L'immense majorité des espèces est ovipare, c'est-à-dire qu'elles pondent des œufs qui éclosent après une période d'incubation. C’est le cas des oiseaux, mais aussi de la majorité des poissons et des invertébrés.

L’ovoviviparité

Une situation intermédiaire existe : les embryons sont nourris par des œufs à l’intérieur des voies génitales de la mère. C’est là que les œufs éclosent, juste avant ou lors de la ponte : ce sont des petits formés qui sont mis bas.

Ces espèces sont dites ovovivipares. C’est le cas notamment de la plupart des vipères, de divers lézards, de certains scorpions (ceux qui ne sont pas vivipares), de certains poissons, dont des requins.

Les comportements associés à la reproduction sexuée

La fécondation est souvent précédée ou accompagnée de rites compliqués jouant un rôle majeur dans la sélection des partenaires sexuels : les parades nuptiales. Parallèlement, de nombreux animaux aménagent des nids ou des terriers pour accueillir les nouveau-nés.

Le chant émis à la saison de reproduction, en relation avec un équilibre particulier des hormones sexuelles, intervient essentiellement dans les activités liées au territoire (marquage), dans le cadre de la recherche d'un partenaire sexuel (repérage auditif) ou de la parade. Chez la plupart des espèces, il n'est pas complètement programmé génétiquement et son exécution requiert un apprentissage au cours d'une période sensible qui se situe pendant les quelques semaines d'élevage au nid.

Les rites nuptiaux

Ils sont particulièrement spectaculaires chez les oiseaux, car, chez eux, le dimorphisme sexuel est souvent prononcé.

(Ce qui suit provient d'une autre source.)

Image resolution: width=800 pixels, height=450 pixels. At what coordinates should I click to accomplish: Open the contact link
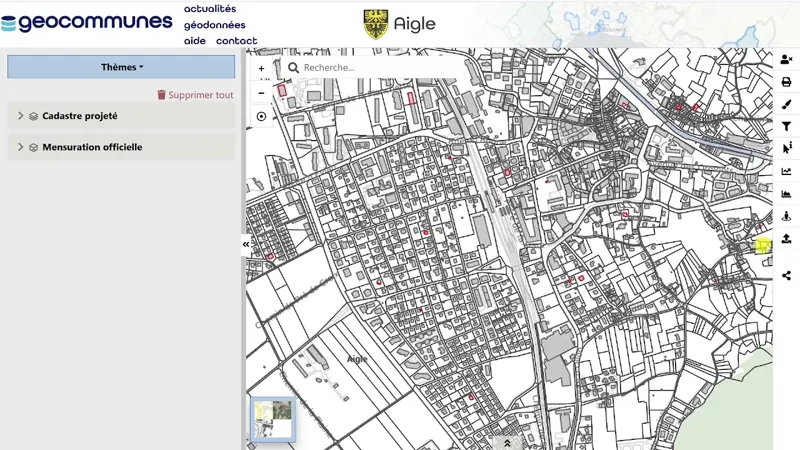(x=236, y=41)
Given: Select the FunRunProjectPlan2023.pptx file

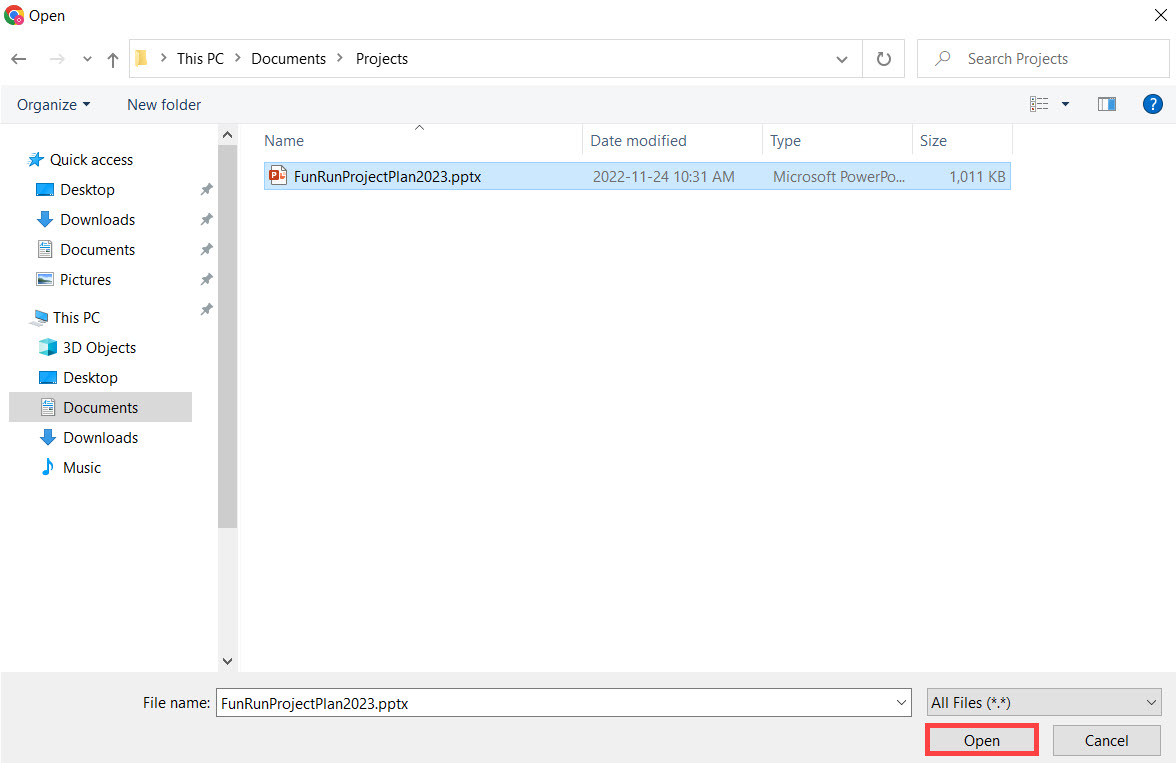Looking at the screenshot, I should (387, 177).
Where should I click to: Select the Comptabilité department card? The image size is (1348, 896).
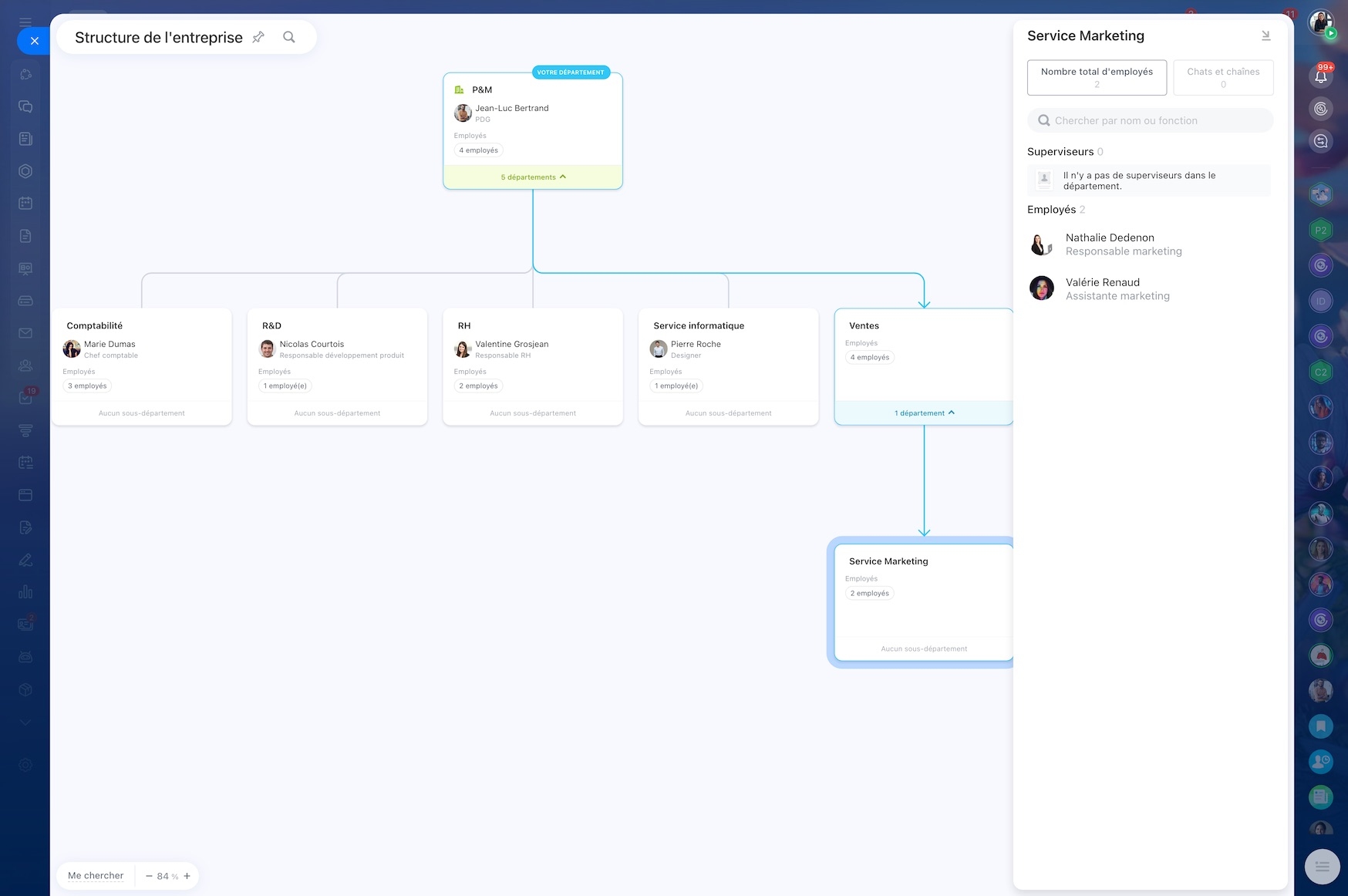click(x=142, y=367)
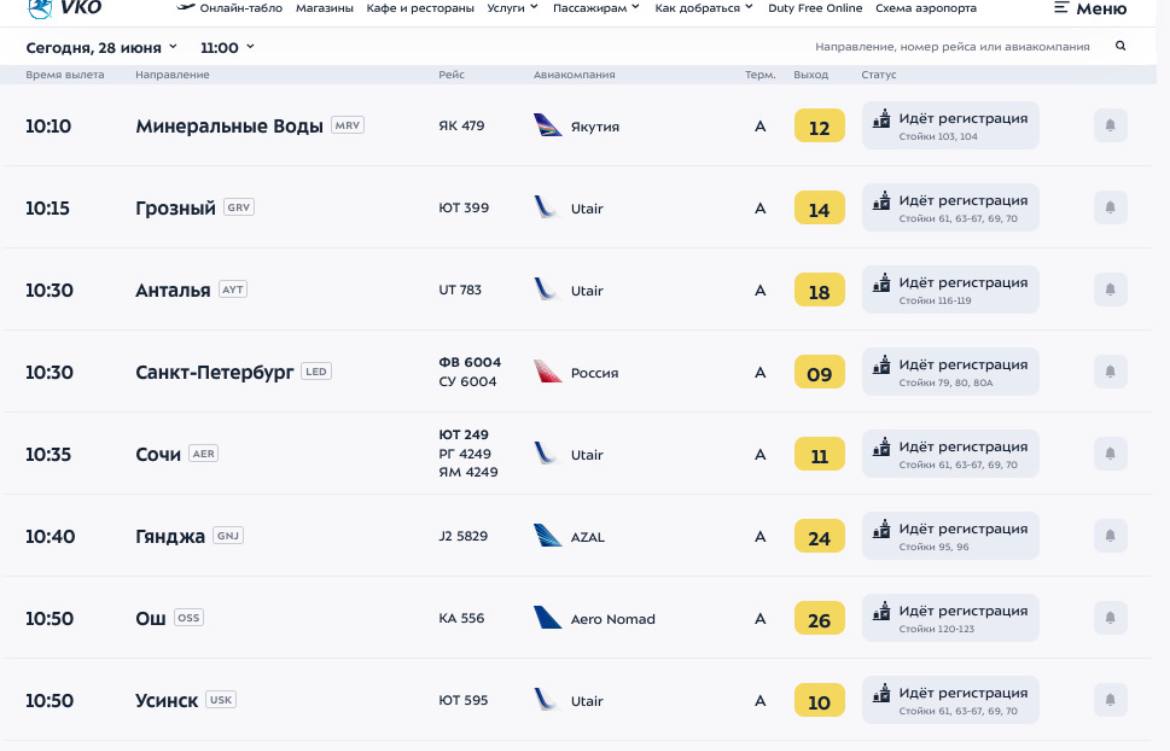The width and height of the screenshot is (1170, 751).
Task: Open the Санкт-Петербург flight row
Action: click(215, 372)
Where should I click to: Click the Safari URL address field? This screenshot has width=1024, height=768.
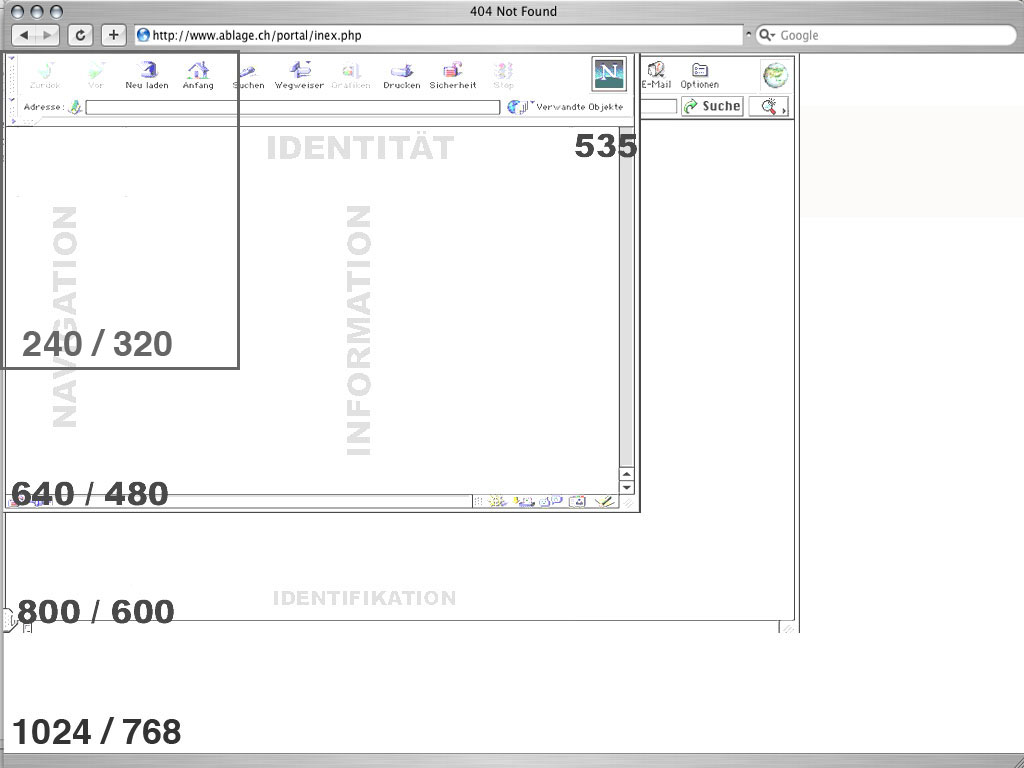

Lors de la parade, le mâle se met en valeur et adopte toute une série de postures stéréotypées. Dans quelques cas, il offre un « cadeau » (une brindille, une plume, un caillou…) à la femelle. Il peut aussi y avoir des combats entre mâles pour la possession des femelles (chez les cerfs, par exemple).

La nidification

Chez de très nombreux animaux, la reproduction est associée à la construction d'un nid (nidification). Celle-ci est très variée chez les insectes : nids maçonnés (termitières, fourmilières), terriers, nids creusés dans le bois, etc.

Chez les poissons, le nid de l'épinoche est tissé de plantes aquatiques.

Les plus connus, les nids des oiseaux, ont typiquement une forme de coupe, comme ceux du merle ou du pinson. D'autres sont en boule (tisserins), ou maçonnés (tels ceux des hirondelles), ou creusés dans les troncs d'arbres ou les sablières. D'autres encore sont installés sur le sol, parfois réduits à un simple creux.

Nombre de mammifères creusent des terriers ; d'autres, comme l'écureuil ou le loir, s'aménagent un nid, tandis que le castor se construit une hutte.